Some investors appear to be already taking the view that these measures may well be contained and not extended further, but that rather ignores the fact that these could only be the start, given recent events in Syria, and the alleged use of chemical weapons, and President Trump’s comments that there will be a “big price to pay”.

Coming on the back of events in Salisbury last month and the use of a nerve agent there, and the fact that renowned Russia hawk John Bolton started his role as National Security Advisor in the White House yesterday, the risk is that last weekend’s measures may only be the start to financially ostracise Russia.

US markets also finished the day higher, helped by the slightly softer tone from President Trump and his officials towards China at the weekend and the prospect of a positive outcome, but again the rebound was limited on reports that the FBI had raided the offices of President Trumps personal lawyer Michael Cohen, which prompted US markets to slide back abruptly from their intraday highs.

Once again it is the background noise that is driving short term sentiment with big swings intraday making the price action difficult to predict, and once again it has been comments overnight that has driven the direction of markets in Asia after comments from Chinese leader Xi Jinping at the Bo’ao forum. His pledges to open up China’s economy and lower import tariffs, while nothing particularly new, sent Asia markets higher and are likely to translate into a positive European open this morning. Whether they translate into anything other than words is another story but for now they appear to signal a willingness for China to move forward the discussions on trade with the US.

Despite all of these wild swings, above all else for now, one factor appears to be underpinning US markets, and that is the 200 day moving average.

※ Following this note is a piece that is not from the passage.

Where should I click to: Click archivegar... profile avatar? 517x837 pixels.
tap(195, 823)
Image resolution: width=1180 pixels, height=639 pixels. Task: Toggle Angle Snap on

In spite of all of the recent volatility both the S&P500 and Dow Jones have remained above this key metric, as well as the lows seen in February, and while they do so, the prognosis should remain positive. 

That calculus might well have to change if these levels were to give way, as they have with every other global benchmark, as global stock markets continue to act as the pressure valve for geopolitics.

The start of US earnings season later this week could also have a big part to play in the direction of the next move.

EURUSD – continues to trade within the wider 1.2200/1.2500 range that has constrained the price action for much of this year. We need to see a break below 1.2160 or a break above 1.2540 to suggest a strong move in either direction.

GBPUSD – remains underpinned moving above last week’s high and back within range of trend line resistance at 1.4205, as well as the 200-week MA at 1.4270, which is keeping a short term lid on the pound. We have support at the 1.3970 area and below that at 1.3720.

EURGBP – continues to look a little soft finding support just above the 0.8700 area with longer term support at last month’s low at 0.8667. We need to see a move back above the 0.8820 level to signal a move back to 0.8920. We have short term resistance at the 0.8750 area.

USDJPY – finding resistance up at the 107.50 area last week and is struggling to break higher. A move through 107.50 retargets that 108.20 area. The 105.20 area remains a key support with a break below 105.00 opening up a move towards 103.00.